If breasts serve as such a great signal of a woman’s fitness, so should the areola, posits Barnaby. Younger women who have never had children have lighter areolas, so Barnaby expected men to prefer lighter pigmentation when they rated images in another study. He was surprised to learn that many men like darker, post-pregnancy areolar pigment. Similarly, data on preferences for areolar size were all over the map. And while most men seem to like breasts, in many places breasts are merely pedestrian. Not every culture has a Hooters. The nape of the neck is unbearably sexy in Japan. Bootylicious is where it’s at in parts of western Africa and South America. When my son was little, he used to mortify me by going around the house singing a Sir Mix-a-Lot song from the Shrek soundtrack: “I like big butts and I cannot lie.”
Barnaby knows about these inconsistencies, and they cause him some academic heartburn. But while he acknowledged the data are far from conclusive, he still thinks they hold up. “The amount of visual attention and the amount of evidence that men are attracted to breasts would lead you to think something is going on in evolutionary terms with mate choice and breast morphology.”
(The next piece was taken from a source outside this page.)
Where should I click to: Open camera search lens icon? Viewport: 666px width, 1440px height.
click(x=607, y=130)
Barnaby is just the latest in a long line of scientists who have been thinking about how the breasts evolved in step with the male gaze for at least half a century, ever since Desmond Morris published his famous and influential book, The Naked Ape, in 1967. (Morris, a British zoologist, is also known for choreographing the gestures and grunts of the actors in Quest for Fire.) In The Naked Ape, he attempted to explain to a popular audience why humans act the way they do. Describing a prehistoric life very much like the suburban dead-zone of the mid-twentieth century, Morris wrote how out of the Pleistocene emerged “Man the Hunter,” unique among primates, who came home after a hard day of stalking beasts and needed his hearth-bound woman to show him a stimulating set of knockers. Without them, he’d have little inclination to stick around and provision the family. (Never mind that hunter-gatherer women procured most of the daily food for their families; that research came later and Morris still has not adjusted his breast-origin hypothesis.)
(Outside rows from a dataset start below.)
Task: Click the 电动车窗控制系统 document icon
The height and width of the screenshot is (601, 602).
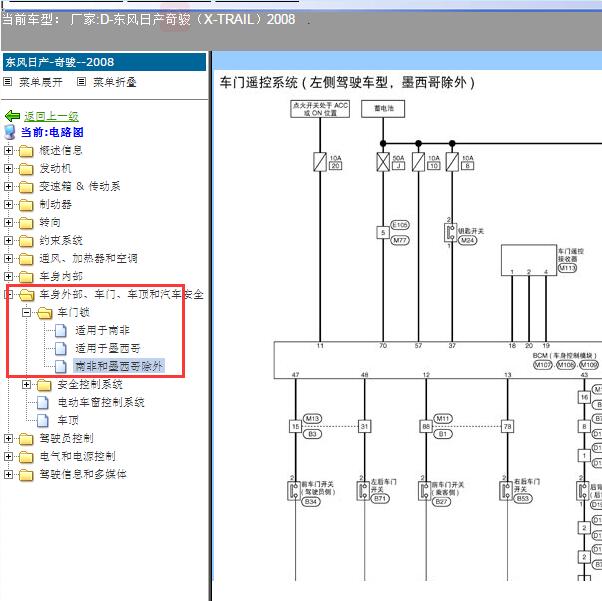Action: pyautogui.click(x=44, y=403)
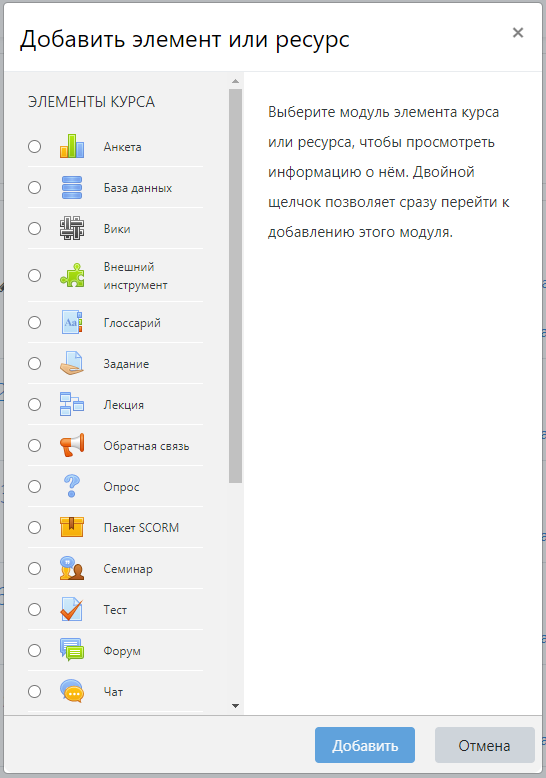
Task: Click the Отмена button
Action: (484, 745)
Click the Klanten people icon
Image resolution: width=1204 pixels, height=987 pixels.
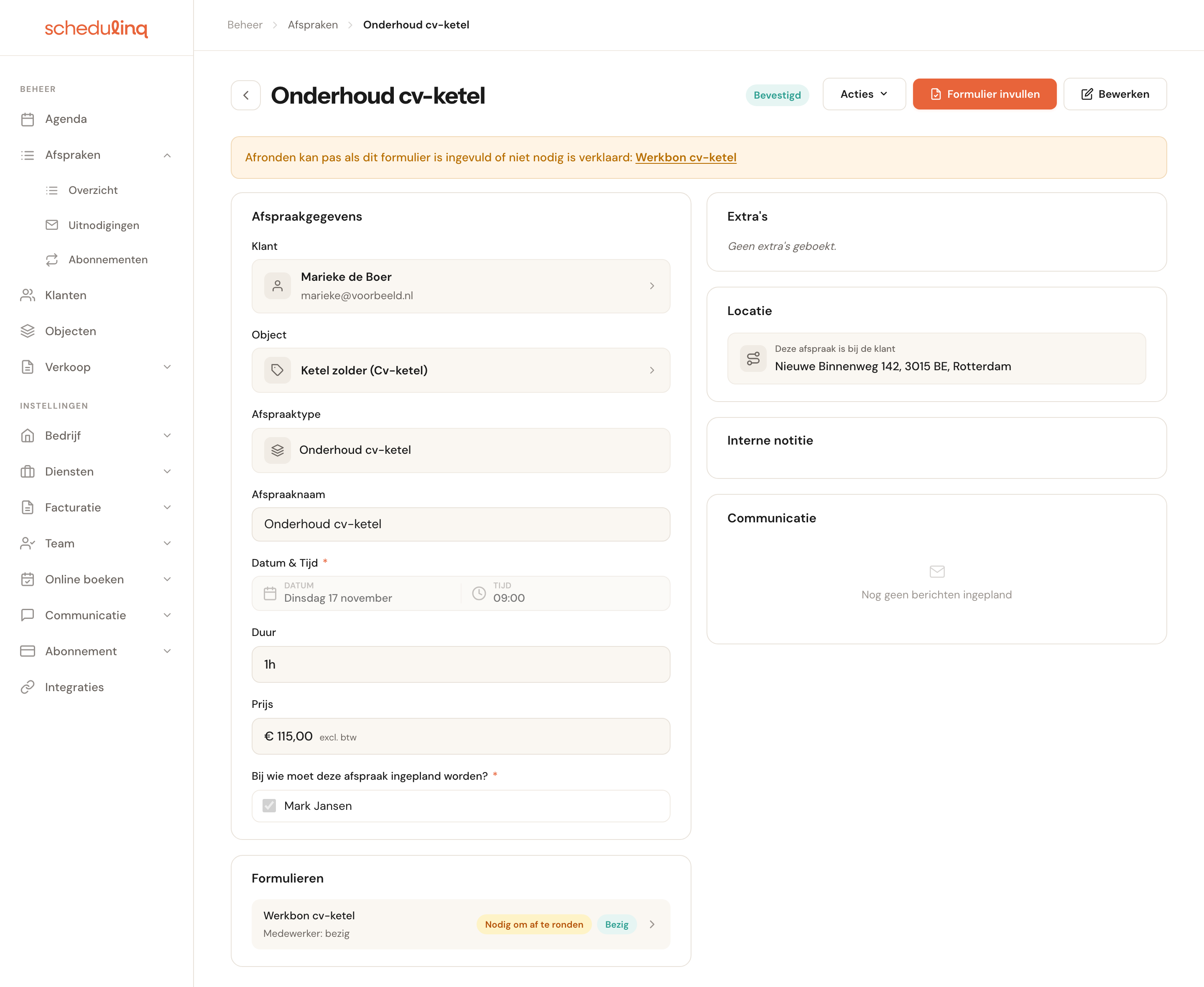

Since Mrs. Mighty Hunter had to be constantly sexy for this scenario to work, she needed a big front-and-center sexual organ different from what all other primates who did not walk upright on two legs had. Those primates signal sexual readiness, their estrus, with swollen buttocks or labia. “Can we,” asked Morris, “if we look at the frontal regions of the females of our species, see any structures that might possibly be mimics of the ancient display of hemispherical buttocks and red labia? The answer stands out as clearly as the female bosom itself. The protuberant, hemispherical breasts of the female must surely be copies of the fleshy buttocks, and the sharply defined red lips around the mouth must be copies of the red labia.”
I may never again think of lipstick the same way.
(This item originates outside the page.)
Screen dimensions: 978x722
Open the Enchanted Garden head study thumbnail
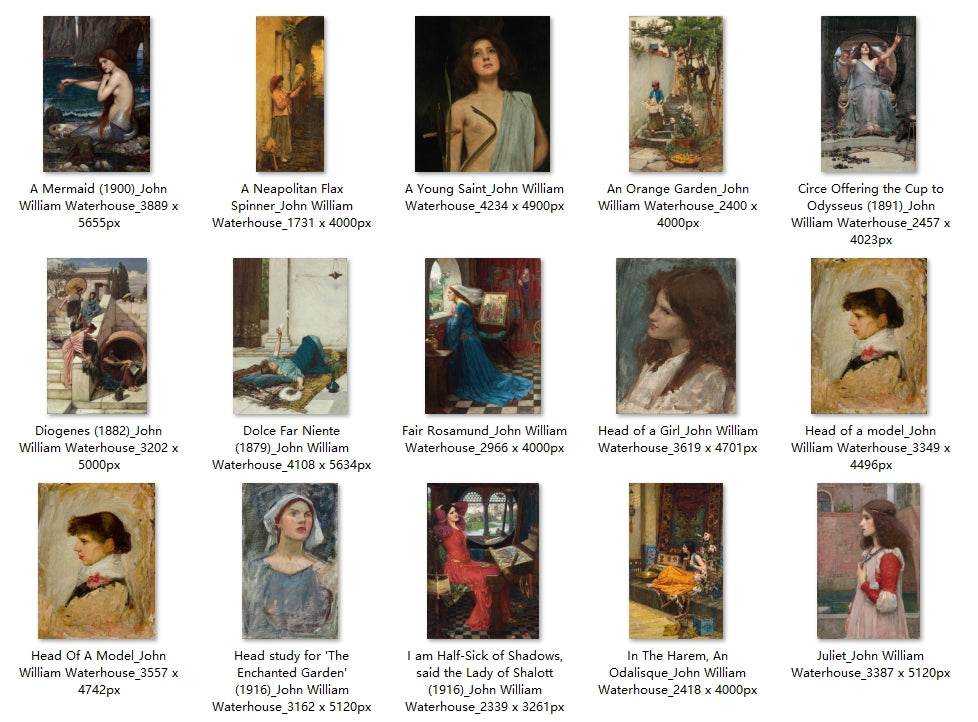coord(291,561)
Today, The Naked Ape reads like an embarrassing manifesto of male dominance, presented at exactly the same time the women’s lib movement was heating up. Just as Linnaeus appeared to be pushing a political agenda in naming us Mammalia (nudging women to act more maternal during the Enlightenment), perhaps Morris was too. On the other hand, maybe Linnaeus and Morris and the whole lot of them were really just breast men.